Recent versions of the xorg-server bring about many improvements, among them, particularly, a complete cooperation with HAL to autoconfigure input devices and displays. That's mainly a good thing, but there are, as always, also problems with this new implementation.
For example, experienced Debian or Ubuntu users were dumbfounded when trying to set the resolution of their display via 'dpkg-reconfigure xserver-xorg' in a reasonably up-to-date version of their OS. This option just doesn't exist anymore. 😉
If you live on the bleeding edge, it's perfectly normal that the proprietary graphics driver declares to be not compatible with the shining, new xorg-server you've just updated to. Entirely your fault, freak! 😄 Well, at least for Nvidia users there's an easy way out:
Option "ignoreABI" "True"
Add that to the "ServerFlags" section of your xorg.conf, and you're done (well, at least there is some hope 😏)
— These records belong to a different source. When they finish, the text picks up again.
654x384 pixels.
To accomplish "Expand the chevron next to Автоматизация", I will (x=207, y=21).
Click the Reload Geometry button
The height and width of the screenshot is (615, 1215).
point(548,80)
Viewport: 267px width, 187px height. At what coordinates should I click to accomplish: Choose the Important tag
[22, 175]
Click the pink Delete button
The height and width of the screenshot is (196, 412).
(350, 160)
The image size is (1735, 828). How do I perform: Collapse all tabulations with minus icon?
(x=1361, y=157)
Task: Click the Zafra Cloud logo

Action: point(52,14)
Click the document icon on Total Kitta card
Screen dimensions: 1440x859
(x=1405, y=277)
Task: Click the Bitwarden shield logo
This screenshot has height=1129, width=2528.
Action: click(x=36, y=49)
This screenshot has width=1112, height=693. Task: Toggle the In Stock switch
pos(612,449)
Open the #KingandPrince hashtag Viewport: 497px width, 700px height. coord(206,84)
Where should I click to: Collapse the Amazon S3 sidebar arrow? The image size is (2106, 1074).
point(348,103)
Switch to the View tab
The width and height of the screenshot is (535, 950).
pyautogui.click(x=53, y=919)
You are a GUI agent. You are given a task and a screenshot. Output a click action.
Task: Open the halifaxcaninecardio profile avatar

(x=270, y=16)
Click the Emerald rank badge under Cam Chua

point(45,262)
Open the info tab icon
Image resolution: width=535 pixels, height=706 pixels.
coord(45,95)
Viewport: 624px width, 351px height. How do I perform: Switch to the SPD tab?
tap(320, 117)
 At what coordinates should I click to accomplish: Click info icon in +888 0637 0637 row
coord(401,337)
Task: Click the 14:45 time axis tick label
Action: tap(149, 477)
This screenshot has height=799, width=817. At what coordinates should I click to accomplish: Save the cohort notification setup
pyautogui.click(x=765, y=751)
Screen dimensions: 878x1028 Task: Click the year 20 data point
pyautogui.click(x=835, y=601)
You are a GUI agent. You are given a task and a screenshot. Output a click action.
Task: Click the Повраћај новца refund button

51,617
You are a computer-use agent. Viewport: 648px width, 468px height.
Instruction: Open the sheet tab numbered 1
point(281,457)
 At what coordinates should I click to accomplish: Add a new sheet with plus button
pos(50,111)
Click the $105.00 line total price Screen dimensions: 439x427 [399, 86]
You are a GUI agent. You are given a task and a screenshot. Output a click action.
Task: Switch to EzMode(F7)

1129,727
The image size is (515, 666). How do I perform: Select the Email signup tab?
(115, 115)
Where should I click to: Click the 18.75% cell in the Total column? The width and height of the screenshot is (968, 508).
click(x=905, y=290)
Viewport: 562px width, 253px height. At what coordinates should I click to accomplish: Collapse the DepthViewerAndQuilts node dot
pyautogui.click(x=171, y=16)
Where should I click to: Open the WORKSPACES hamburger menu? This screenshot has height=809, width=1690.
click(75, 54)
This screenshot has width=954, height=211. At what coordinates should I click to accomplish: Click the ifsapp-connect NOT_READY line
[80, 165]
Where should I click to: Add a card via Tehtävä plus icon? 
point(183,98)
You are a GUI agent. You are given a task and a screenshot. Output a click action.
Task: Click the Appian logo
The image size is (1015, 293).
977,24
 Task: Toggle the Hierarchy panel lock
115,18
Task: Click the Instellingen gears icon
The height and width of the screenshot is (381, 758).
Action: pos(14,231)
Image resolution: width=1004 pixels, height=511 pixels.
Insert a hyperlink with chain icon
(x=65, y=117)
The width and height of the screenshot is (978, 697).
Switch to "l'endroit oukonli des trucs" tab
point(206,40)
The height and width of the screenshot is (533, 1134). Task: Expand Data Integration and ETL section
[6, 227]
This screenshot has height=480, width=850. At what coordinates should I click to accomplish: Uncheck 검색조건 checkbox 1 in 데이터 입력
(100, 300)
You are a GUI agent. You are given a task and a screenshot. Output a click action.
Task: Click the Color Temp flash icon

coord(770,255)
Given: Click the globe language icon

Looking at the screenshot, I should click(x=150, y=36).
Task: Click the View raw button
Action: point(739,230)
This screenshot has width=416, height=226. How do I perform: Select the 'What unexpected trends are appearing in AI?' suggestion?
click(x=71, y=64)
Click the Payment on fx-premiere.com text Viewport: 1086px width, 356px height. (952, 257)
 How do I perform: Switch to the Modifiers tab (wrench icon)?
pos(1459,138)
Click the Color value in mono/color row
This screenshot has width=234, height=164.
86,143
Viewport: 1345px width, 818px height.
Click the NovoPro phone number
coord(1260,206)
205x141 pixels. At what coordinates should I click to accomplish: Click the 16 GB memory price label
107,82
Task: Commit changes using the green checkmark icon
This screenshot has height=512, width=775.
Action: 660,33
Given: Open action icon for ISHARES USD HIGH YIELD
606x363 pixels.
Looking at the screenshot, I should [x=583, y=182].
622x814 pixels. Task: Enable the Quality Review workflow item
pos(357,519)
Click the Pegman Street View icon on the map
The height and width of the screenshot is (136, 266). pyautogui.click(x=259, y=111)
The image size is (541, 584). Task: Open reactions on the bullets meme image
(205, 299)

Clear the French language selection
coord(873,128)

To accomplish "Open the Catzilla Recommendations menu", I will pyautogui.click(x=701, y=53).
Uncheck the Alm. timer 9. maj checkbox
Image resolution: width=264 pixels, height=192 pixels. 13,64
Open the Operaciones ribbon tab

Other symptoms of living on the edge are not as easy to fix, such as the strange inability of some applications such as VMware and Warsow to properly recognize the codes for certain keys, such as the arrows. Finding a solution for VMware proved to be easy, but for Warsow, there's only a workaround called w-a-s-d 😉 This will certainly boost my mediocre FPS performance to levels which I never dreamed of reaching ... 😏
To add something useful: here's how one can check the codes for certain keys, if they don't work in your host system (such as, e.g., a volume key on a notebook). You can then add the keycodes to your personal ~/.Xmodmap.
xev | grep -A2 --line-buffered '^KeyRelease' \ | sed -n '/keycode /s/^.*keycode \([0-9]*\).* (.*, \(.*\)).*$/\1 \2/p'
Note that this won't help if the problem is restricted to a specific application such as VMware as described above.